With markets being at elevated valuations, we have been more conservative in our investment decisions for the last few years. We have really emphasized selling cash-secured put options, as opposed to aggressively buying stock. Usually these options are out of the money and are targeting a double-digit return assuming the options expire worthless. In the case of a major decline in the market and in the stocks, we would end up owning them at much cheaper prices, which also correlates to higher earnings and dividend yields.
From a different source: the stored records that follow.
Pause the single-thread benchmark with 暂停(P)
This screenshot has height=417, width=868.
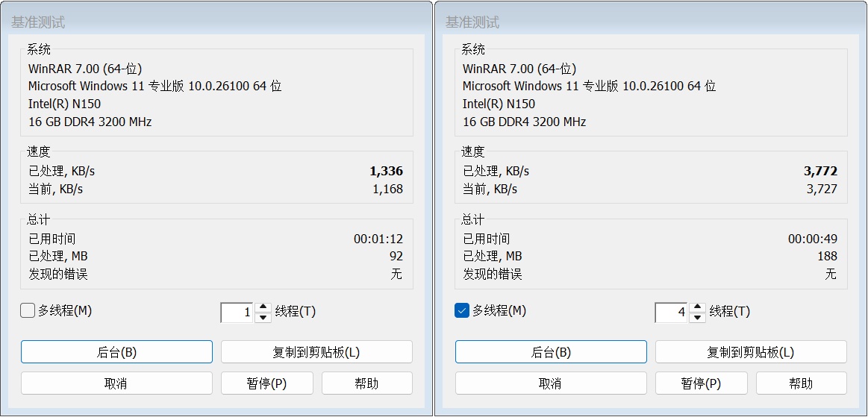pyautogui.click(x=267, y=383)
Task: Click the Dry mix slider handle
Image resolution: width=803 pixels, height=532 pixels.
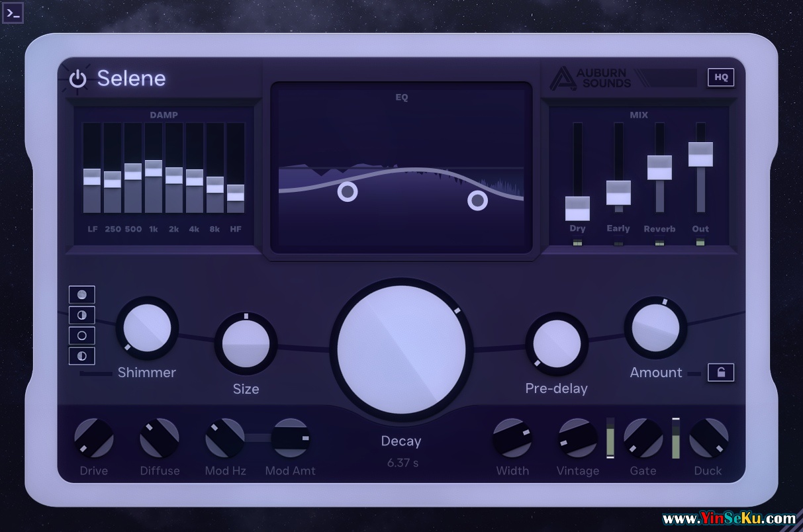Action: point(577,208)
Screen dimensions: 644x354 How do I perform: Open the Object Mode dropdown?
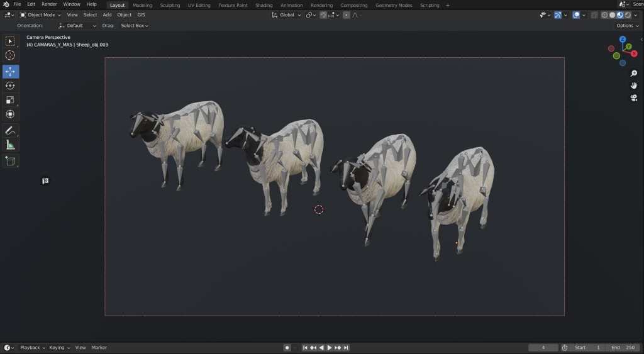pos(40,14)
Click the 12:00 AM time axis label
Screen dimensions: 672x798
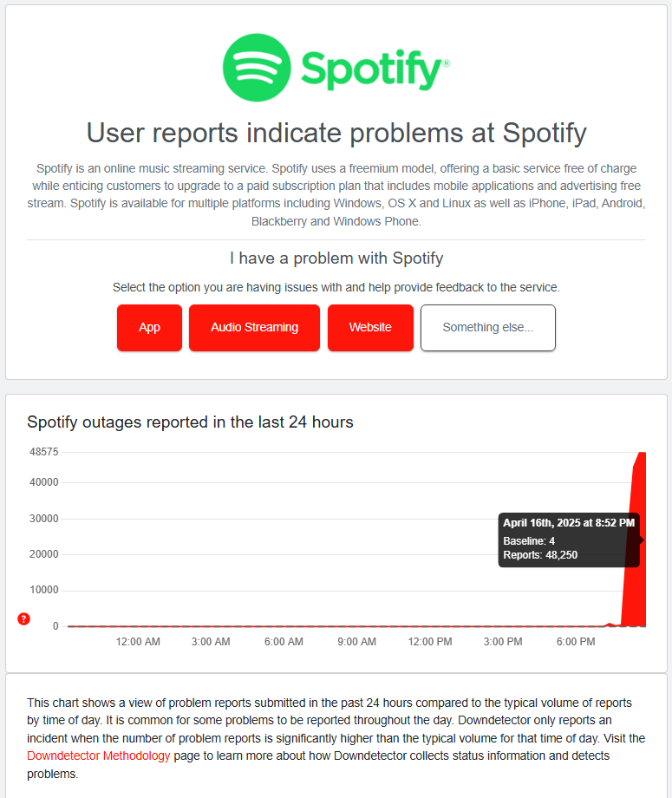pyautogui.click(x=138, y=642)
Once we own the stocks, we might decide to do a covered call to enhance the yield further, if we are willing to sell the stock at the call price. The other option is just to hold on to it if we expect further appreciation. Options on stocks are not the same as simply owning a stock portfolio, and the return characteristics are very different. You don’t always see this on a day to day basis, because increasing volatility, can mask some of the benefits. As we get closer to options expiration, the benefits shine through. Since most of our options usually tend to expire in late January, that is usually the best time to get a read at where things are at.
Sometimes when we buy international stocks, we don’t have the flexibility of selling puts and calls, but we are fine with it, as long as we firmly understand the companies and their prospects, and can buy them at bargain prices. We are finding companies with mid-teens earnings yields, in countries where the respective sovereign debt has negative yields. That is a pretty crazy paradox, so the opportunities are there, but we must be willing to be different to succeed in my estimation.
All of these strategies that we are discussing tend to generate quite a bit of cash flow to the portfolio via dividends and option premiums. The securities are almost always liquid, but usually the best time to take cash out is late January when we get the bulk of the options expiring, or giving at least 60 days notice for large planned withdrawals. These cash flows make it easier to pay for living expenses without having to actually sell stocks. We are not immune to adverse market conditions, but the strategy is somewhat anti-fragile in that it allows one to acquire stocks more cheaply when markets do rapidly deteriorate, as opposed to simply selling them and booking losses.
We’ve had good success with other types of securities such as preferred stocks, REITS, high-yield debt, and warrants, and we will use them when they are available at attractive prices. The bottom line is that we have to be dynamically thinking to nullify the risks of sequence risk. This is not a 1980s or 1990s market. What occurred in an era where rates fell from being in the teens to low levels, isn’t going to occur again over these next 30 years, and we can’t be blind to that. Instead we must look at current facts and employ them into a system positioning us to succeed into the future.
As always, if you have any questions, please never hesitate to ask. In May the market was down about 7%, and it is flat over the last 17 months. There is a lot of noise regarding trade, tariffs, antitrust etc. There is always noise and the same circumstances that cause the volatility in the first place, can lead to its remedy. Think potential interest rate cuts and lower valuations. This is no different than when the Fed changed tact after the 4th quarter bear market, propelling stocks higher. The strategy is built for changing circumstances and we don’t need everything to go smoothly to be successful, but time and patience are the critical characteristics to be successful.